◆ Exercise:
For this exercise, copy exactly the lines below from the one with "Given: Click Thunderbird icon in Quick Launch" through the one with "The width and" and leave out the pictures.

◆ The input:
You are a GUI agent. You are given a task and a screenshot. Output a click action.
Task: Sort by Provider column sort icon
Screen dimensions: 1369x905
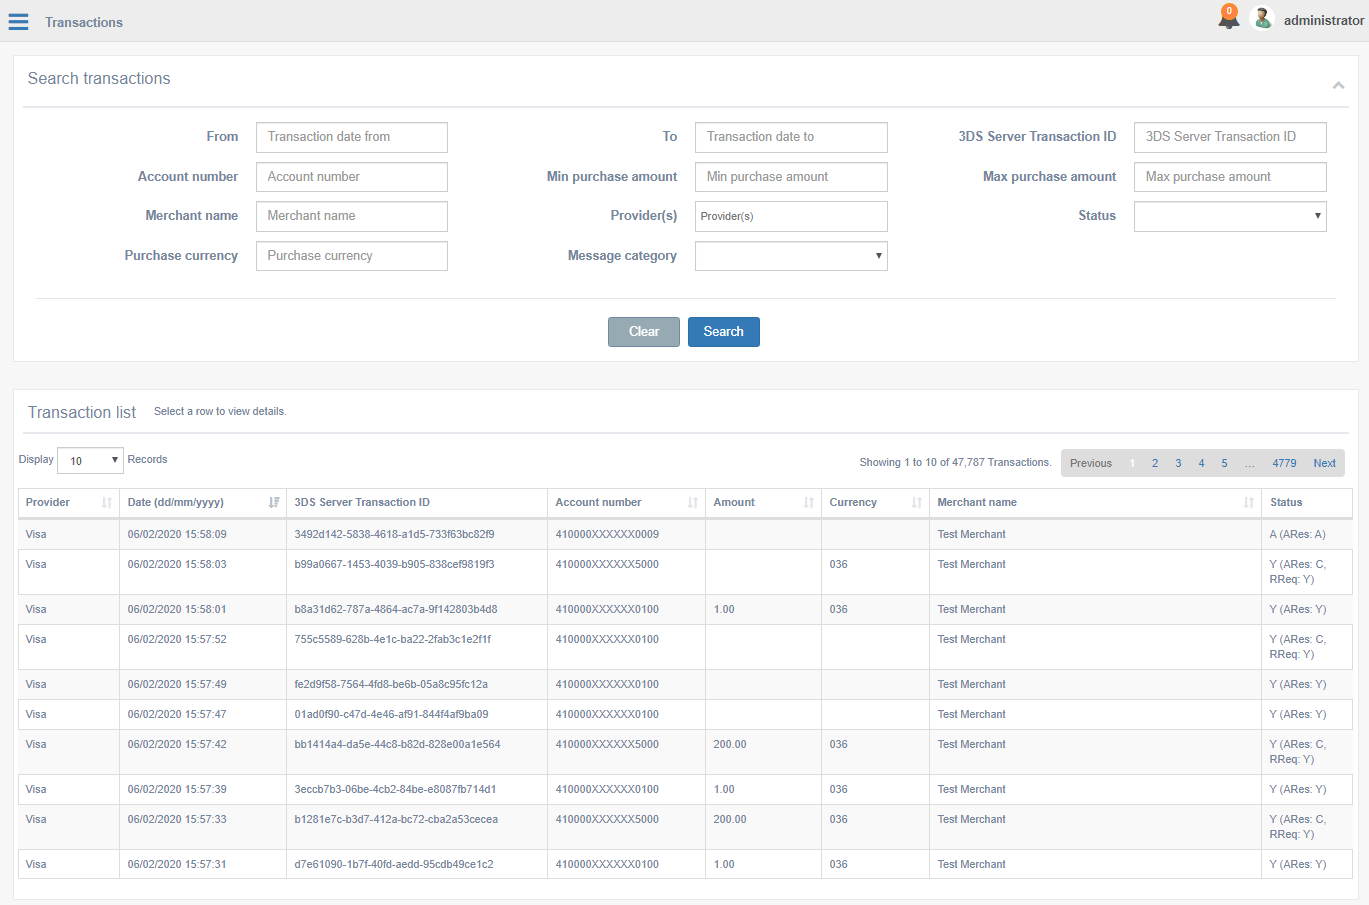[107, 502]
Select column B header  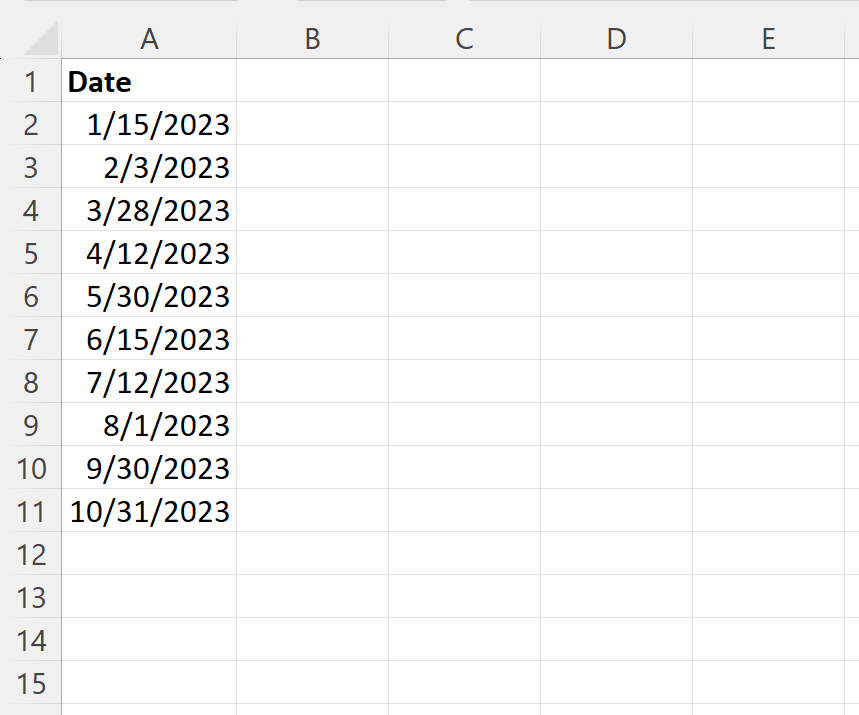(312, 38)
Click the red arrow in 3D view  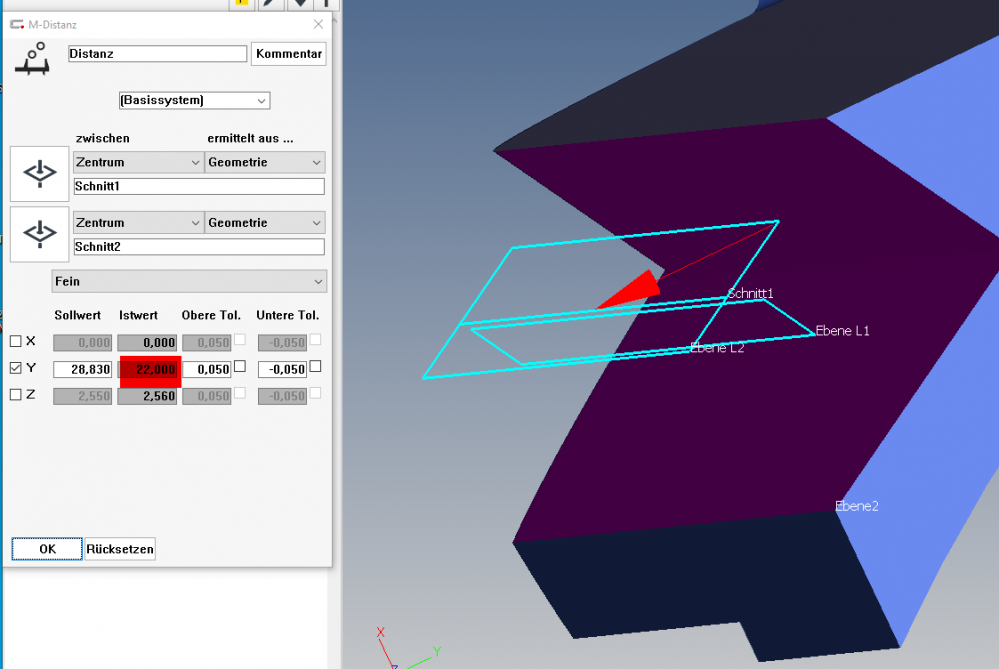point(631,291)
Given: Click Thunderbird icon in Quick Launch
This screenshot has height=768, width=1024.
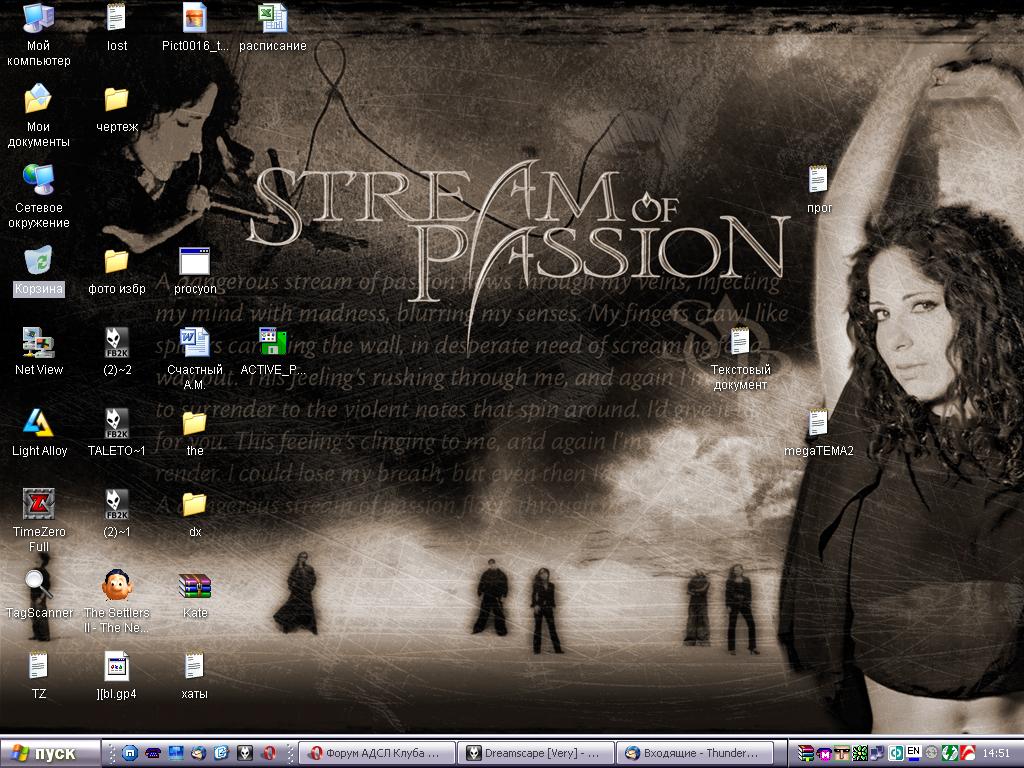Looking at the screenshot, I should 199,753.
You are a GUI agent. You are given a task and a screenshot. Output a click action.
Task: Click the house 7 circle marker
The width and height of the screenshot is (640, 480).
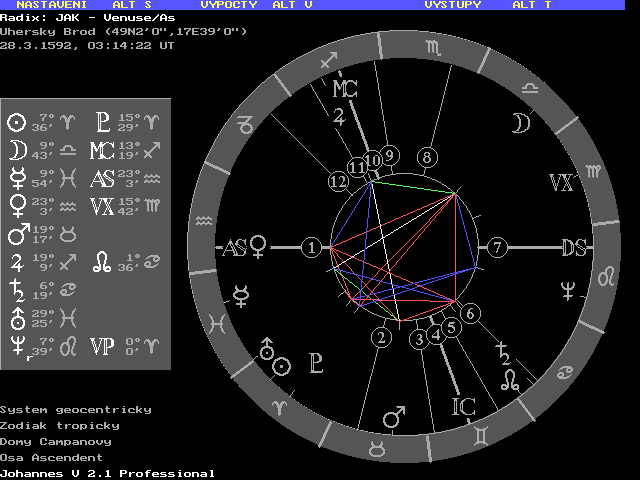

==

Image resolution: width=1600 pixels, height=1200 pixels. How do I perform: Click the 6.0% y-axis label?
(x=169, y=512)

* * *

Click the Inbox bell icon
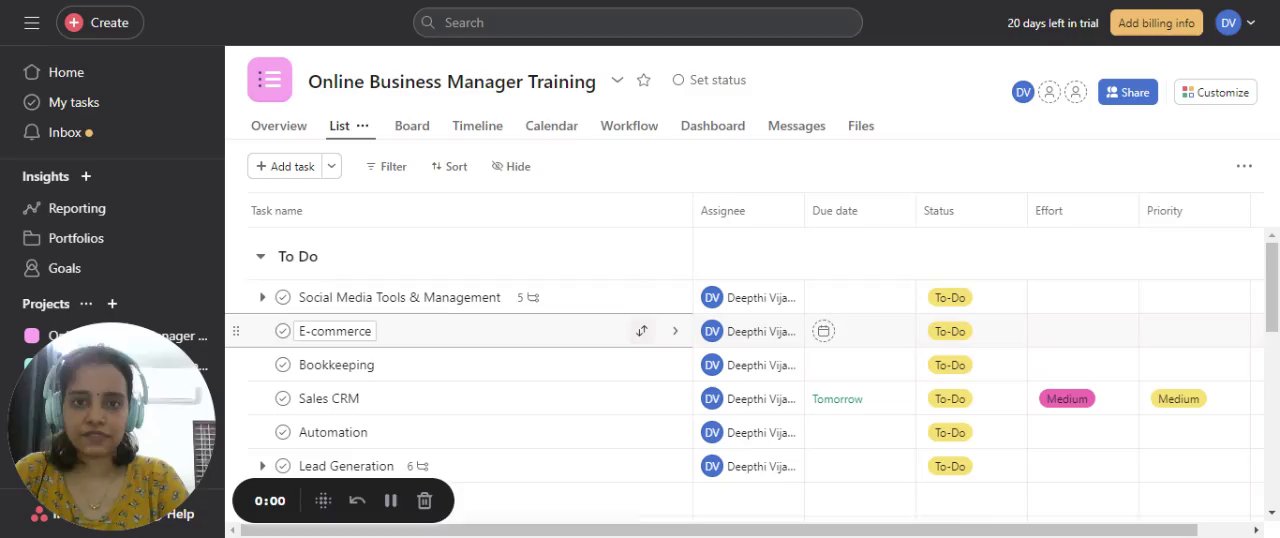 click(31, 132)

◆ Solution:
Given: Click Thunderbird icon in Quick Launch
This screenshot has height=768, width=1024.
Looking at the screenshot, I should 199,753.
You are a GUI agent. You are given a task and a screenshot. Output a click action.
Task: Click the house 7 circle marker
The width and height of the screenshot is (640, 480).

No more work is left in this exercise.